The Pentagon eventually reversed the policy that banned transgender service. However, the current administration under President Trump reinstated that ban in 2017—and then implemented a different form of the ban in March 2018, albeit with an allowance for Defense Secretary James Mattis to let transgender members of the military serving openly to continue doing so. A federal appeals court in July blocked the administration from reinstituting its ban. And the Trump administration in November petitioned the U.S. Supreme Court to consider the matter, which remains in legal limbo.
“There is no medically valid reason to exclude transgender individuals from military service,” then-AMA President David O. Barbe, MD, said in response to news of the ban in 2017. “Transgender individuals are serving their country with honor, and they should be allowed to continue doing so. ... We should be honoring their service—not trying to end it.”
Dr.

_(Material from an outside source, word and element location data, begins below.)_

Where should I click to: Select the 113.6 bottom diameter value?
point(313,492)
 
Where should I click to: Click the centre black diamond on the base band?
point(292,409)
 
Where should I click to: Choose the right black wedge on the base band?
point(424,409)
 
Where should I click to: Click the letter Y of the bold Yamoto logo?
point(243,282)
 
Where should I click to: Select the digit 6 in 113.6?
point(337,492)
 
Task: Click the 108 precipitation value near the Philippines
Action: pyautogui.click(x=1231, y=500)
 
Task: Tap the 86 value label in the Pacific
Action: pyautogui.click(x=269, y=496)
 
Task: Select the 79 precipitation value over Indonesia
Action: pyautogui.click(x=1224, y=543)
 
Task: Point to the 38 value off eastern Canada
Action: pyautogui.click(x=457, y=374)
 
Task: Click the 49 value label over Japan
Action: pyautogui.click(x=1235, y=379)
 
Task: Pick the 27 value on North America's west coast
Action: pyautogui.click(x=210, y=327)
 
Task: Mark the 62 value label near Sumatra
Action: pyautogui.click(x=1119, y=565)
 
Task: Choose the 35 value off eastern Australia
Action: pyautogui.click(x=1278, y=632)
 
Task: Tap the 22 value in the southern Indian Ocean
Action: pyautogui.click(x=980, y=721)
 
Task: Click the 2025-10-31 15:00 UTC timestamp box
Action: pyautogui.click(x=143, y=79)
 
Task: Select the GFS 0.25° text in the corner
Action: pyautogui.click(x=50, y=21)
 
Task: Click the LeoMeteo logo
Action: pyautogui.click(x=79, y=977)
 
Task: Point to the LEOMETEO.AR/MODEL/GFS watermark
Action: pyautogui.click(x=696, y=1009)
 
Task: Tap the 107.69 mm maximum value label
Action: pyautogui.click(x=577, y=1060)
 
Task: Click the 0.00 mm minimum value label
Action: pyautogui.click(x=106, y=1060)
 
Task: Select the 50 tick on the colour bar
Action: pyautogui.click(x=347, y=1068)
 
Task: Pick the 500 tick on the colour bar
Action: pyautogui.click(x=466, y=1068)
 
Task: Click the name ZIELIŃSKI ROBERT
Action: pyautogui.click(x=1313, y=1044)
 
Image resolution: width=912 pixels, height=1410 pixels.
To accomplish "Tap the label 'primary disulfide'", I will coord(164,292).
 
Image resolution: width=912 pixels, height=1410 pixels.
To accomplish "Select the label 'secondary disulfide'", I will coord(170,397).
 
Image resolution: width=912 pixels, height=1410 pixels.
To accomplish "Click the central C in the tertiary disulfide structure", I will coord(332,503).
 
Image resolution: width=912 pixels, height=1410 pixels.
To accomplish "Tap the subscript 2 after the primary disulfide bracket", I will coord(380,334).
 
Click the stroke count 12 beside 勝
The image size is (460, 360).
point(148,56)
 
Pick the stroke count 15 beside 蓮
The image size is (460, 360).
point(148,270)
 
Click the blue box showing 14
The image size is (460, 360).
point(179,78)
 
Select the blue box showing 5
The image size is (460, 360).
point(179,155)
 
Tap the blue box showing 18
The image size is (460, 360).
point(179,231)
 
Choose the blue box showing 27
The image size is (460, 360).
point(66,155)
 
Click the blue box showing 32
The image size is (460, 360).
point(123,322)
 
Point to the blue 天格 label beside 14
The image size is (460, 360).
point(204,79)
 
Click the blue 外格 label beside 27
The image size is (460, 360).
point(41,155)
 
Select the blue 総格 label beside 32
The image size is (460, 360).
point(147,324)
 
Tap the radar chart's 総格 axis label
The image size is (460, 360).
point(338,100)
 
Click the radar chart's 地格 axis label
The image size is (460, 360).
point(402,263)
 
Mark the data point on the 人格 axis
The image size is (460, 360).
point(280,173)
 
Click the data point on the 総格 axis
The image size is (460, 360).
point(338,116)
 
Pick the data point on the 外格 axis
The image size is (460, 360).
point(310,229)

Ehrenfeld also highlighted the AMA’s work with helping to secure care for those suffering from post-traumatic stress disorder and traumatic brain injury. He also discussed the AMA’s role in education physicians on caring for veterans and telemedicine.
“There’s always more that can be done,” said Dr. Ehrenfeld. “The AMA is a place that has a noble mission, an incredibly rich history and does—every day—impact the lives of Americans very positively.”